Se va bene, se ne parla il prossimo anno
Arriviamo quindi alle reazioni. Come si può premere sull’Europa affinché non causi ulteriori danni al sistema distillatorio italiano ed europeo? Antonio Emaldi risponde così. «Come Assodistil, insieme alle altre associazioni europee di categoria, abbiamo segnalato tutte le conseguenze negative del regolamento tra perdita di produzione, occupazione, povertà sociale. E abbiamo chiesto tutela. Le risposte della commissione, causa burocrazia elefantiaca, sono tutt’altro che celeri. Siamo ormai alla fine del 2023 ma a Bruxelles stanno ancora esaminando i dati 2022 per poter prendere una decisione che potrebbe essere attuata solo nel corso del 2024. Intanto il conto dei danni aumenta. I trader sono perfettamente nell’ambito della legalità e fanno il loro lavoro, che però è in antitesi con gli interessi dell’industria europea e di quella italiana in particolare».

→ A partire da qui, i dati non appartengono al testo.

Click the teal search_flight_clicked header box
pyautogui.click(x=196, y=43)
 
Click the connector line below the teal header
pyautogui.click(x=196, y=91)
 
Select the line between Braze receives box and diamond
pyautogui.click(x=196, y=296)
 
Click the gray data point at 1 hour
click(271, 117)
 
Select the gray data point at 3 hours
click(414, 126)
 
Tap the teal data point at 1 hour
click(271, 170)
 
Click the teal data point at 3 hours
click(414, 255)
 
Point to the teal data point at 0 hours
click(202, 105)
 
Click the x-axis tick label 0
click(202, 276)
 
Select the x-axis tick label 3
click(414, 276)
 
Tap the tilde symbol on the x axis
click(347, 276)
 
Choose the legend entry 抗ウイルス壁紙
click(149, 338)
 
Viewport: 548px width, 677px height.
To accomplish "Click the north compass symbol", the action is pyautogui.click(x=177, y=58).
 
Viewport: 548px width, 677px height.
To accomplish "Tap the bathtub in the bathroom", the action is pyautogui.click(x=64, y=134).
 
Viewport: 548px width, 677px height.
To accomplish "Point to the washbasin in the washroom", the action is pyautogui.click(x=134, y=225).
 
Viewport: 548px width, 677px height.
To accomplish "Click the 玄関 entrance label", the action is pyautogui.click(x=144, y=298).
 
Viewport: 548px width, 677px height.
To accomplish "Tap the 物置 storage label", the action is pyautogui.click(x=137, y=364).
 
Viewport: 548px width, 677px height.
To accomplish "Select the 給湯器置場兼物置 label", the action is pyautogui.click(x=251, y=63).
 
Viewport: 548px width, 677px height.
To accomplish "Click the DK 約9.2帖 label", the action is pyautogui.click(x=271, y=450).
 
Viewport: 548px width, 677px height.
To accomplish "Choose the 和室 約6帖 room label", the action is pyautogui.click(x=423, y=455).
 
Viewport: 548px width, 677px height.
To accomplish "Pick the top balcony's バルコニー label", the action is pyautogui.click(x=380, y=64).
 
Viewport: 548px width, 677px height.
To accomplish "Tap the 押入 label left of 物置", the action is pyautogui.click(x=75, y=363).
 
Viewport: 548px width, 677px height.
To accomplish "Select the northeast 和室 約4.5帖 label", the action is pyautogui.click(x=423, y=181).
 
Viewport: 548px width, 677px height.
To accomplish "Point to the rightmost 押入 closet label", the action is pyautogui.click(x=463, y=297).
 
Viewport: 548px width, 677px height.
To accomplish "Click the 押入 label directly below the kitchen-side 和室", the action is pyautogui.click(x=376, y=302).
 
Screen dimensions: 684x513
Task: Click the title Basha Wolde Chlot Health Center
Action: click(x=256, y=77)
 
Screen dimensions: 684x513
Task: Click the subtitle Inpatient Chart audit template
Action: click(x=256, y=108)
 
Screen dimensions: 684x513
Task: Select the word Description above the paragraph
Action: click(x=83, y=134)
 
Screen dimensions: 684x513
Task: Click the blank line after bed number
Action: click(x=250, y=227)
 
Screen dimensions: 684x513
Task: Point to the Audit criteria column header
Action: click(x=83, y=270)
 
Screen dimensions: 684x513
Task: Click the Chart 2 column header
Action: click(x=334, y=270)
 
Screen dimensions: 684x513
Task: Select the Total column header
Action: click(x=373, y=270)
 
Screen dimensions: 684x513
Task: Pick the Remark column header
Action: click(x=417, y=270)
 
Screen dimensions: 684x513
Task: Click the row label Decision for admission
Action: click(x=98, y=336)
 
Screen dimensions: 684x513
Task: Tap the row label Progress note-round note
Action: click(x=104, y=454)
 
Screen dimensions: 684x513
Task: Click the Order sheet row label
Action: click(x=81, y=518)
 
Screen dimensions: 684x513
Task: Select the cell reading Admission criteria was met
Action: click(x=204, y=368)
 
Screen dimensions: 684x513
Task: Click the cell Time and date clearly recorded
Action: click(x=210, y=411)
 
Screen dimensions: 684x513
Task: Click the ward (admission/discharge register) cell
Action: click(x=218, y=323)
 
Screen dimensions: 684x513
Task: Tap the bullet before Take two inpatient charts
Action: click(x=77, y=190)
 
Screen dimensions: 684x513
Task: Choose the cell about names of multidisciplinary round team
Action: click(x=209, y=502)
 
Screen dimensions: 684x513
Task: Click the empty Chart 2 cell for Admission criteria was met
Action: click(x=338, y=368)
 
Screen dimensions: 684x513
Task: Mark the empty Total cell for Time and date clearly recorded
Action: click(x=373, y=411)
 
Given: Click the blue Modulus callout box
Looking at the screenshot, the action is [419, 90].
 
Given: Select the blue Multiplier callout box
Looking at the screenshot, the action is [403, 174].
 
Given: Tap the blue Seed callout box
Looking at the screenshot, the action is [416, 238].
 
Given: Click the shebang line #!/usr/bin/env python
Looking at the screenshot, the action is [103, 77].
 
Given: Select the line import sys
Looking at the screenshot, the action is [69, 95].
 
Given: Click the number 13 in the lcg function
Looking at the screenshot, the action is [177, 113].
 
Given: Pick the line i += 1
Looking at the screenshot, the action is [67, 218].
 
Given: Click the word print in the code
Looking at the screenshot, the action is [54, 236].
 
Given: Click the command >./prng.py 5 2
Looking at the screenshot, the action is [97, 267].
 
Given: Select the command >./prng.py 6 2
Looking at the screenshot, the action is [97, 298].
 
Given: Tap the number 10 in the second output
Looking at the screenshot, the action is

Poi c’è un’altra conseguenza: il livello di qualità legato ai prodotti realizzati con l’impiego di alcool alimentare. E qui non parliamo di pan carrè, bensì di liquoristica. È possibile che l’utilizzo di un alcool alimentare di bassa qualità possa peggiorare il livello dei nostri spirits, diventati un prodotto di punta a livello internazionale del made in Italy? «Premettendo – replica il presidente di Assodistil – che il prodotto di importazione risponde perfettamente alle specifiche di legge, l’industria europea è decisamente più avanti di quella pakistana e l’alcool ottenuto a livello italiano ed europeo è migliore. Ma in un momento nel quale tutti i compratori industriali devono risparmiare, si tappano il naso e scelgono qualcosa che è peggiore sotto ogni aspetto, ma lo comprano lo stesso. Poi l’industria liquoristica è comunque in grado di rimediare, perché gli aromi coprono o rendono meno evidenti i difetti presenti nell’alcool che non vengono percepiti nel prodotto finale. O almeno non da tutti».